Given request :: Repeat the items below word for word, from the line containing "1288x947 pixels." up to and including the line containing "Action: pos(95,631)". Leave out the pictures.

Provided information ::
★ ★ ★

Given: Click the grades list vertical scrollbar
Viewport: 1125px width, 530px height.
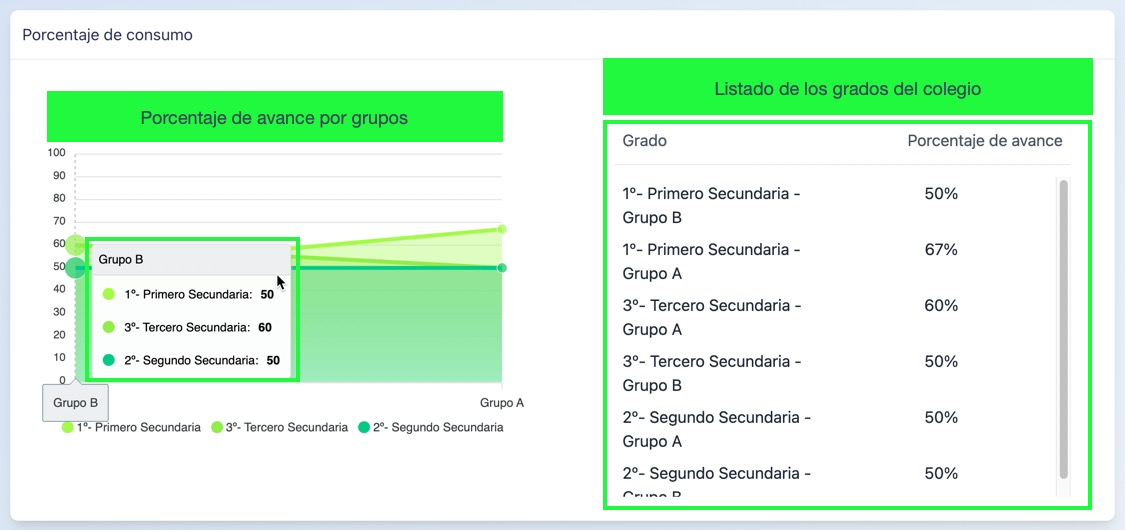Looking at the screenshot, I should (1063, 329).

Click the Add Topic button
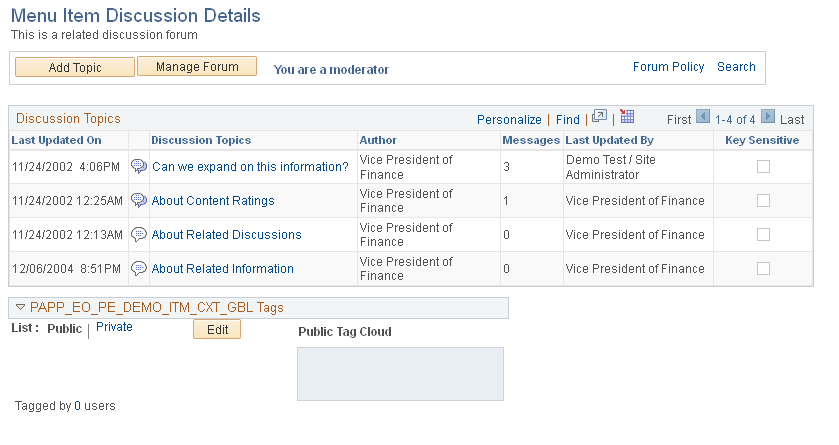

★ ★ ★

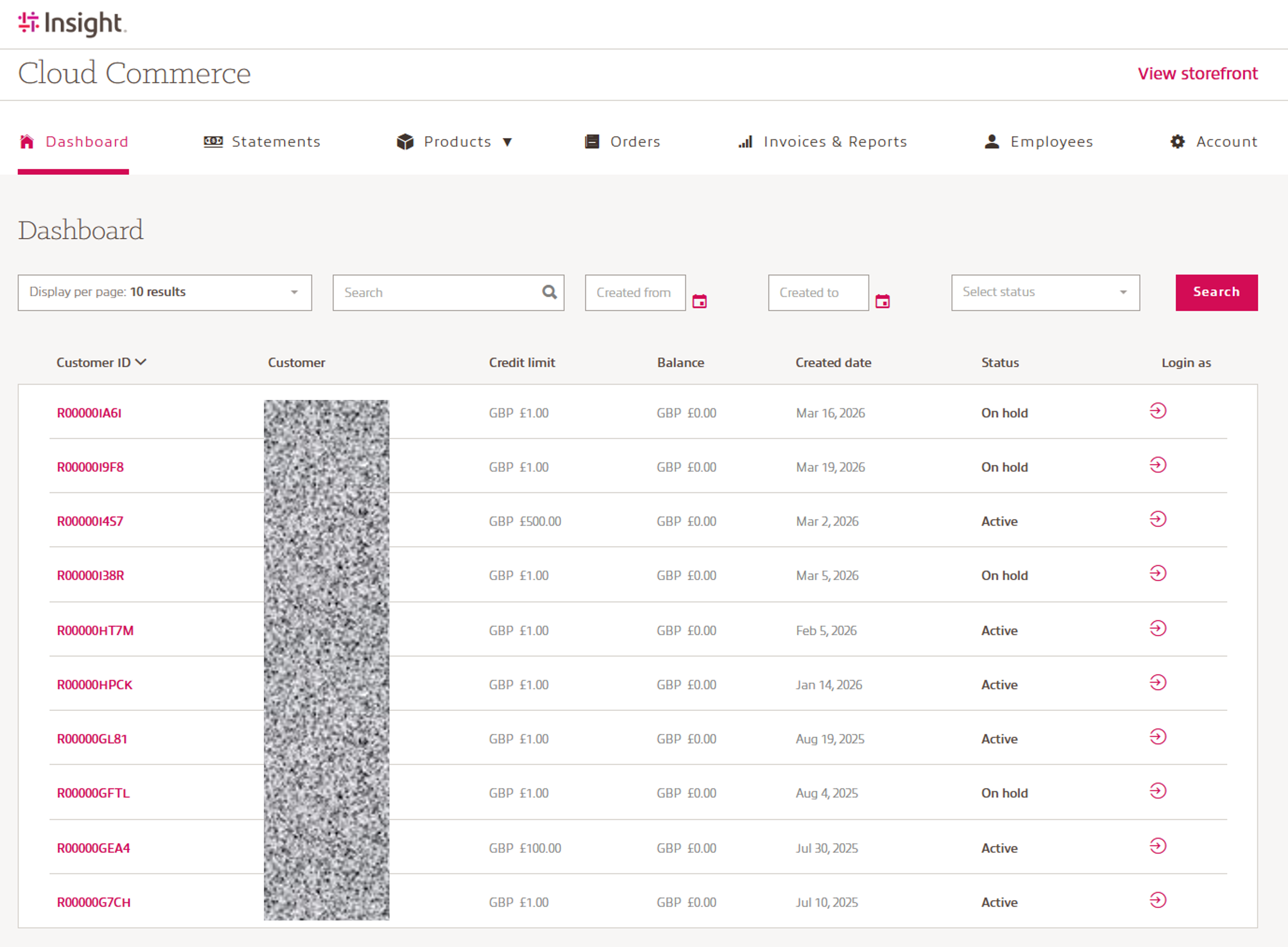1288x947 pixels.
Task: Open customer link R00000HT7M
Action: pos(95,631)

★ ★ ★

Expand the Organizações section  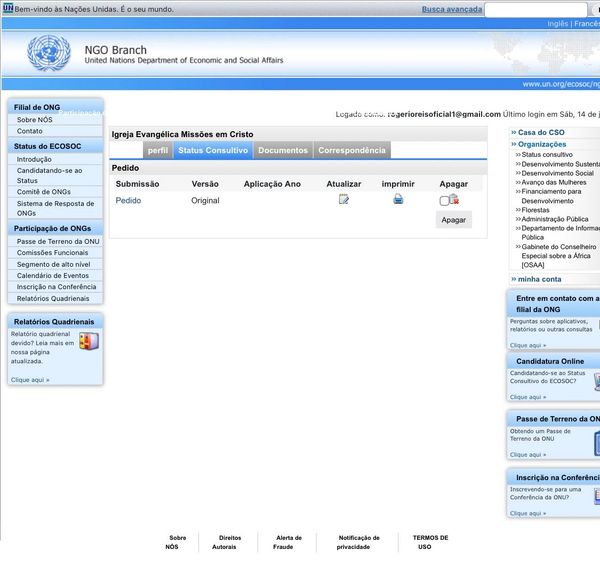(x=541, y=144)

★ ★ ★

Exercise result ::
1288x947 pixels.
Task: Open customer link R00000HT7M
Action: pos(95,631)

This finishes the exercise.